My dream bra drawer, compliments of Alison Rubke of Faire Frou Frou

Today is the day you’ve been waiting for!  I met Lila Smith three years ago and have wanted her to write a guest post for Hourglassy ever since.  In this post, she describes her history with, and love of, lingerie.  In tomorrow’s post, she gets to the practical part–how she stores it all.

I was never one for sweatpants, mesh basketball shorts, or similarly unglamorous apparel. When my freshman year Phys-Ed teacher in high school informed us on the first day of class that we would be required to wear pants or shorts with an ELASTIC WAISTBAND, I was horrified. My answer:  satin pajama pants. Oh, and the matching satin top. I was allowed to wear this as long as I showed up on time and my badminton game didn’t slip. It did not.

There was something defiant about those pajamas. There was an appeal that went beyond the sheen of the fabric under the yellow gymnasium lights. It was a feeling that I was dressing in something that felt distinctly different from the jeans I wore the rest of the day. My pajamas were a transformative costume, in which I could be Jean Harlow, Olga Baclanova, or Myrna Loy. So began a lifelong affair with lingerie.

That transformative effect was, and still is to me, the most powerful draw of the drawer. It can be the purely glamorous appeal of a vintage bias-cut silk nightgown from the ’30s, or the physically transfiguring results of shapewear (oh, you know, Spanx), or any garment in between.

I’ve had the advantage of working in the industry for the past 7 or 8 years, beginning in college upstate when I had a part time job at Private Drawers. The store was a wonderland of decadent piles of neatly folded silky, lacy, strappy, racy bits, stored in antique furniture which we sold as well. If a piece of furniture sold, we’d remove all the lingerie and rearrange it in the next piece to come to the floor. I loved organizing the collection in different ways all the time, depending on how many drawers or how much hanging space a piece would have. It was like a puzzle where the pieces were made of the world’s softest and sexiest things. I vowed that my own drawers and closets would always be full of lingerie as well, and then began to seriously build my collection.

Closeup of the hand-applied lace from my first vintage purchase from Private Drawers

From Private Drawers I purchased my first vintage piece: an ivory silk bias-cut, ankle-length sleeveless nightgown which tied around the back. It has the most lovingly hand-applied lace at the neckline and shoulders.
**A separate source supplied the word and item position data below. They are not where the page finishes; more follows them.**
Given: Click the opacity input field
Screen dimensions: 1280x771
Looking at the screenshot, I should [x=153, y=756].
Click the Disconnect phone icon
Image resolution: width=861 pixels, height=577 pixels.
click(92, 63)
I swear they still don’t make anything quite like the pieces I’ve collected from the 30’s and ’40s. Jane Woolrich and Janet Reger, both British lingerie designers, are the closest I’ve found to the care required to create something truly spectacular. Christine of Vancouver also makes sumptuous silks and lovely laces.

I learned how to fit women for bras while working at Private Drawers, but I really honed this skill when I worked at La Petite Coquette, the East Village lingerie Mecca where form finally met fit. We never used a tape measure, since it didn’t seem to make a difference. Women wear bra cup sizes for all different reasons, depending on where they’re the fullest. I can identify all shapes and sizes of breasts now, and determine exactly what size bra they should be held by, just by looking. It’s a great party trick.

It was also at La Petite Coquette where I really built the base of a very comprehensive collection of bras and bottoms. They usually match, though I now like to mix it up sometimes. I also became very regimented there about folding things perfectly and organizing them in a way that made sense.

Closeup of the lace and embroidery on my early 1940s bridal nightgown

The drawers at La Petite Coquette were organized by size–at least one drawer for each size with fashion bras neatly folded into rows. There were separate drawers in the back where the employees would access the selection of basic bras (a term I have never liked). These are also called t-shirt bras, everyday bras, workhorse bras, and similarly uninviting nomenclature. We organized the bras within each size drawer by brand, so we would best be able to grab the bras we were familiar with when a customer came in for whom they would work perfectly. I’d take one look at a woman and bring her a selection of bras that I felt would suit her size, shape, and lifestyle. I’d always try to find bras in the fashion drawer that would work under a majority of garments, in lieu of a traditional t-shirt bra. If the lace is flat enough, I find I can wear fancy bras under almost anything.